213 F2d 101 Fernandez v. United States
213 F.2d 101
54-1 USTC P 49,040
FERNANDEZ et al.
United States Court of Appeals,
May 11, 1954.
Pat Whitaker, Tom Whitaker and John R. Parkhill, Tampa, Fla., for appellants.
J. Hardin Peterson, Jr., Asst. U.S. Atty., Lakeland, Fla., James L. Guilmartin, U.S. Atty., Miami, Fla., Vernon W. Evans, Jr., Asst. U.S. Atty., Tampa, Fla., for appellee.
Before STRUM and RIVES, Circuit Judges, and DAWKINS, District Judge.
RIVES, Circuit Judge.
The defendants were convicted and each of them was sentenced to one year's imprisonment under an indictment charging:
'That Manuel Fernandez * * * Theo John Lelekis * * * , and * * * , being then and there engaged in carrying on the occupation of accepting wagers, as defined in Section 3285(b)(1)(C) and (2), Title 26, United States Code, did wilfully, during the month of May 1952, at and in the County of Polk, in the Southern District of Florida, fail to register and pay the special tax required by law to be paid by them; in violation of Sections 2707, 3285, 3290, 3291, and 3294, Title 26, United States Code.'
The opinion in Contreras v. United States of America, 5 Cir., 213 F.2d 96, sufficiently disposes of the attacks upon the validity of 26 U.S.C.A. § 3294, and upon the sufficiency of the indictment.

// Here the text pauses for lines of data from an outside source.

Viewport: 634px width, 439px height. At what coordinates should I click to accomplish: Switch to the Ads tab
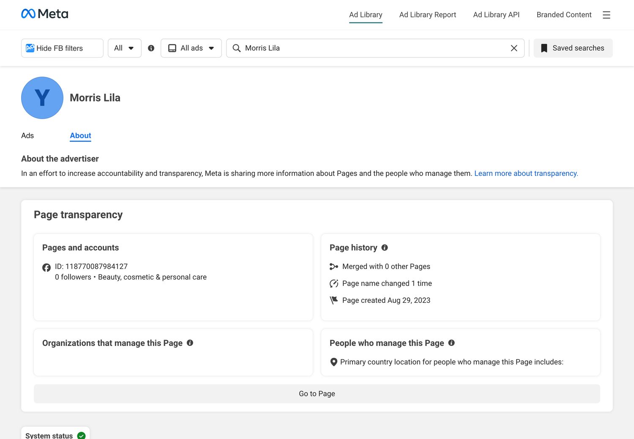(x=27, y=135)
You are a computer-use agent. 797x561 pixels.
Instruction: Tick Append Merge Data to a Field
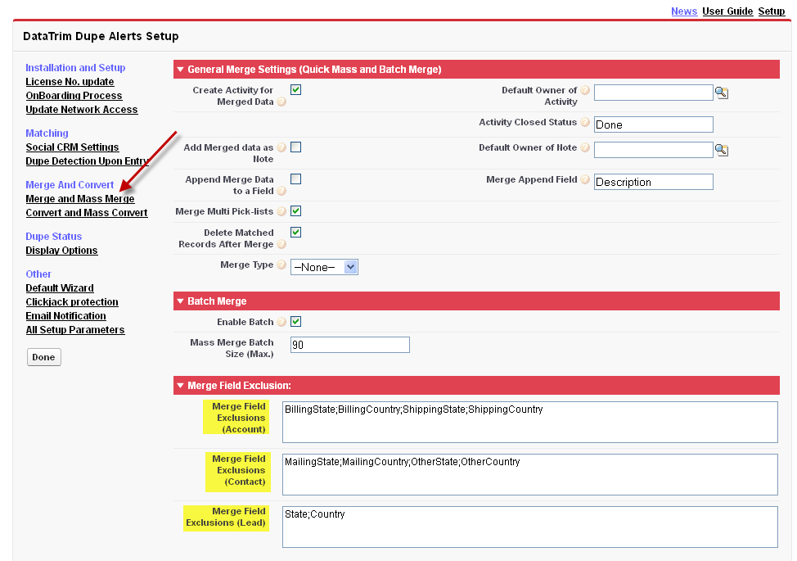[x=296, y=179]
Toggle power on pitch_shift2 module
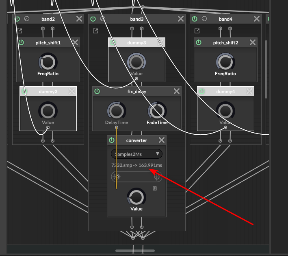The height and width of the screenshot is (256, 288). click(x=199, y=42)
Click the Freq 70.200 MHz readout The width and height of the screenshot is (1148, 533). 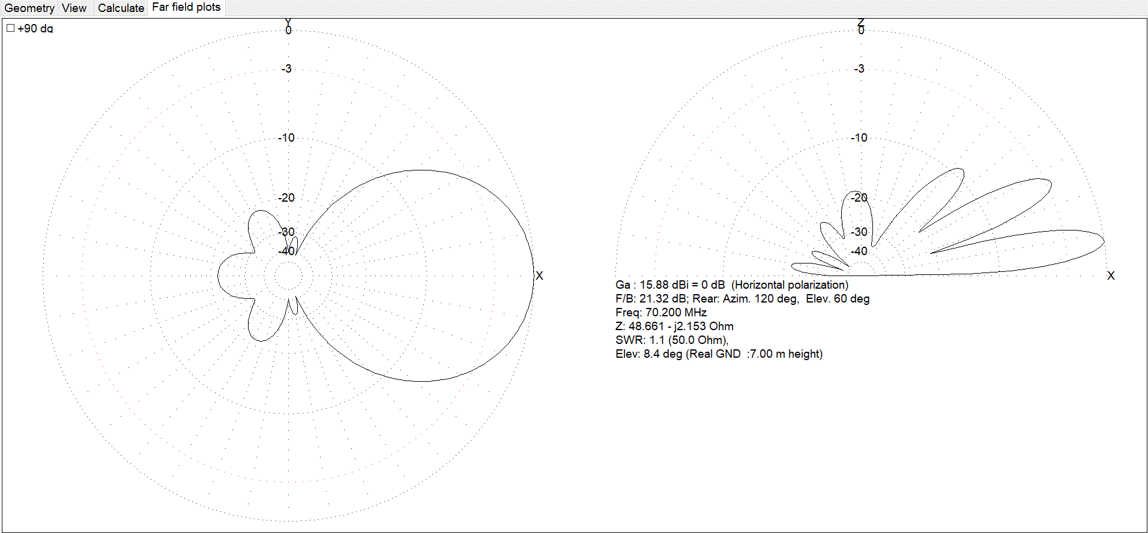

These appellants also insist that the court erred in denying the motion of each for a directed verdict of not guilty. The Government examined six witnesses. The defendants offered no testimony. The jury had a right to believe the following facts. One Bowen, named as a defendant in the indictment but not involved in this appeal, had rented a room in an old log house situated on a clay road about three-quarters of a mile off the highway and surrounded by a citrus grove. The rental was in March, 1952, following which a padlock was put on the door, and Bowen accompanied by the two appellants and no one else came to this room every Saturday between 1:30 p.m. and 2:00 p.m. from that time until May, 1952, when the raid occurred. On one of the Saturdays, they were observed carrying an adding machine into the room. The officers found two adding machines, 'bolita' tickets in a strong box, 'tally sheets' containing the names of sellers and the amounts sold. The defendants and Bowen were captured after an automobile chase. Back tracking through the citrus grove, and following the only car tracks, a bundle was found on the ground six or eight feet from the car tracks containing bolita or Cuba numbers. It was proved that neither of the defendants had registered or paid the special tax imposed upon persons engaged in receiving wagers. 26 U.S.C.A. §§ 3290, 3291. We think that the evidence sufficiently connected the defendants with the room in the log cabin to make its contents admissible against them, and that the jury might reasonably infer that the bundle was thrown from the speeding car in which the defendants and Bowen were riding so that the contents of that bundle were also admissible against them. Upon a comparison of the sheets and tickets in the bundle with those found in the room, the jury could have concluded that the names of many of the same sellers appeared on both sets. We think that the evidence was sufficient to sustain the jury's verdict.